Take the line containing "Given: Undo the last edit" and every line after it to the end of the records, and copy them exactly, leaving out pictures.

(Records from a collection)

______________________________

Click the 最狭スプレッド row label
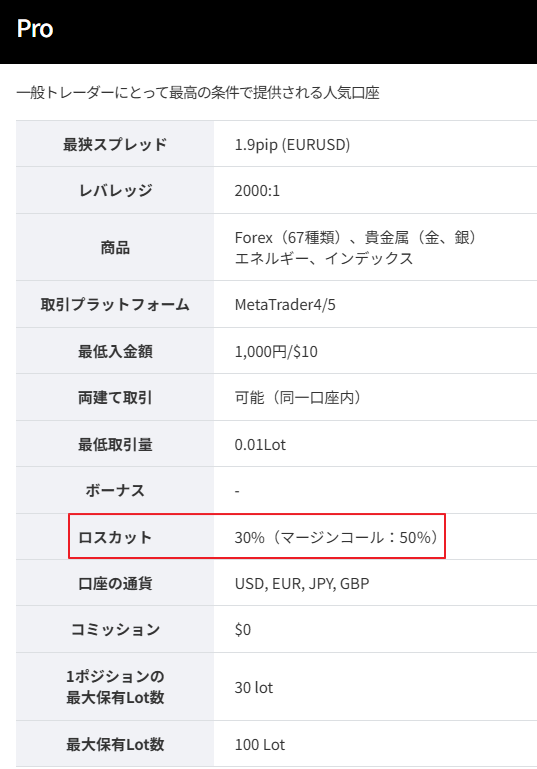Image resolution: width=537 pixels, height=769 pixels. (115, 144)
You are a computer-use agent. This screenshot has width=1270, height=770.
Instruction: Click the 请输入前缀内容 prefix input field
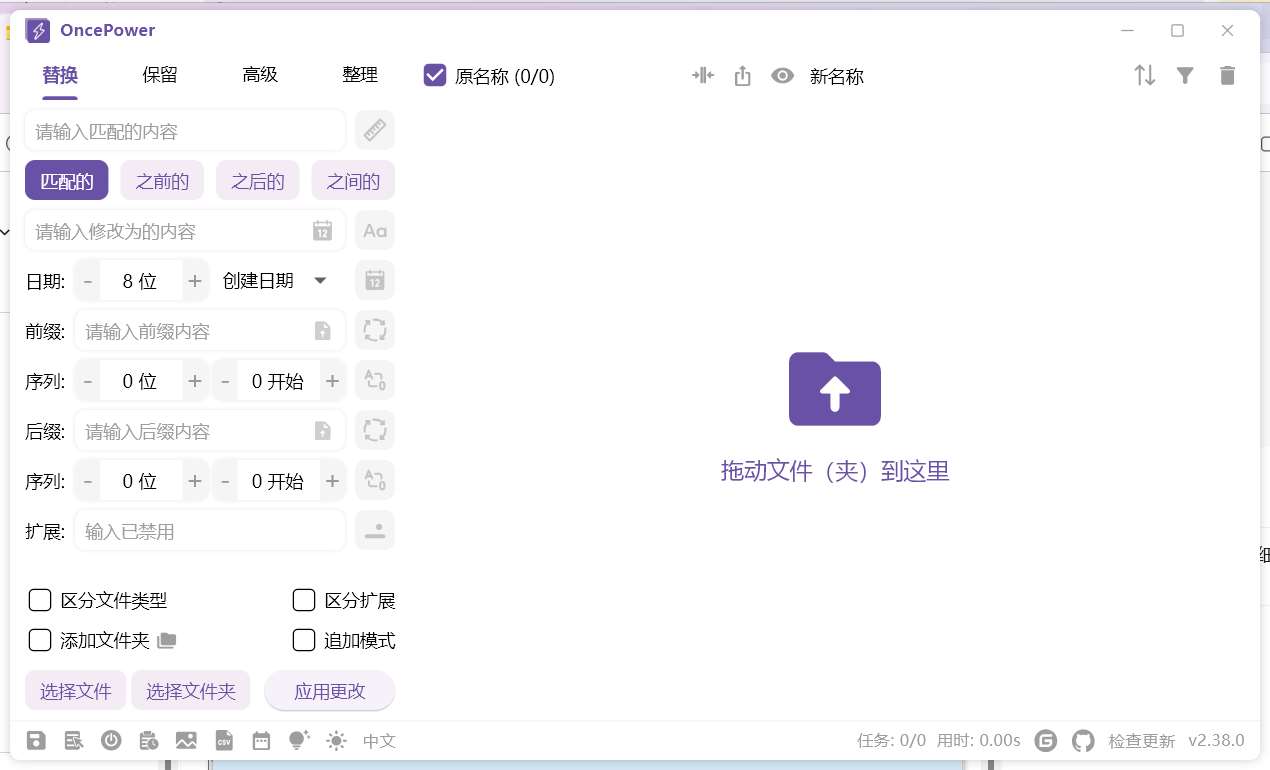(x=196, y=331)
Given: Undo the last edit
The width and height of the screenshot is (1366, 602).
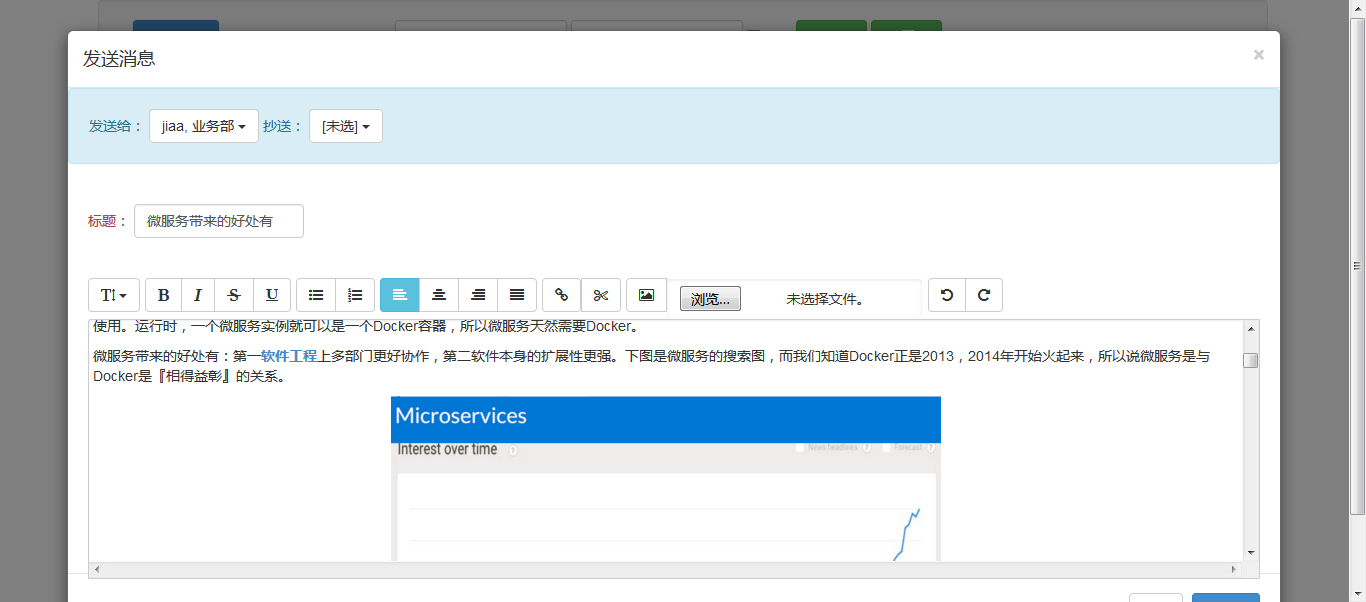Looking at the screenshot, I should [x=947, y=295].
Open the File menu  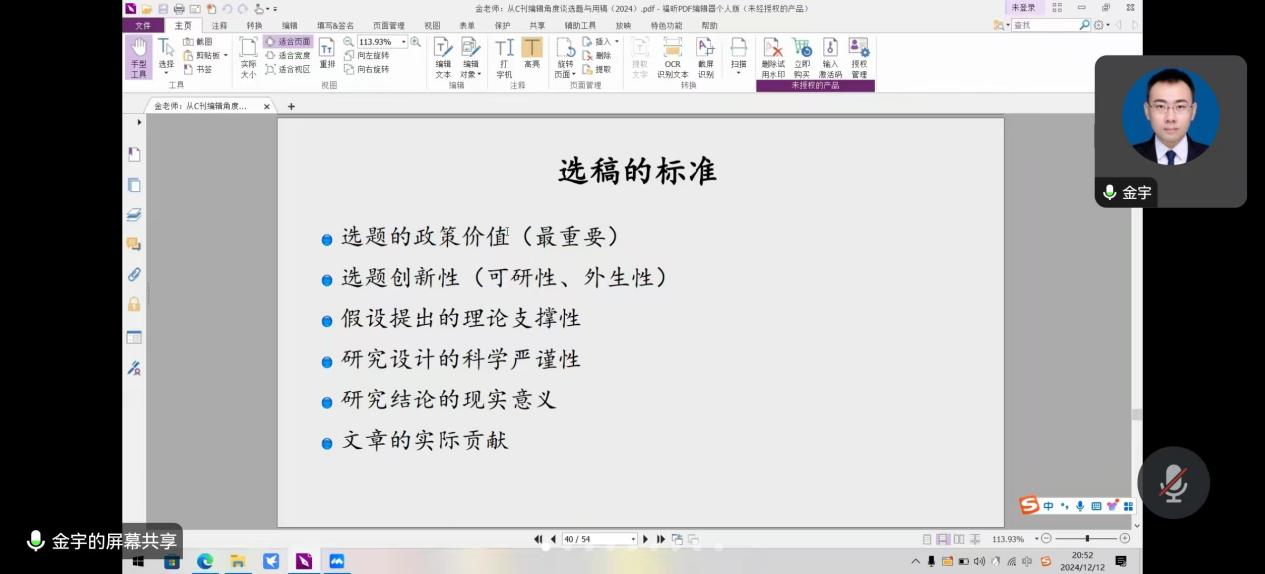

______________________________

» **Written solution**:
Given: Undo the last edit
The width and height of the screenshot is (1366, 602).
Looking at the screenshot, I should [x=947, y=295].
Open the File menu  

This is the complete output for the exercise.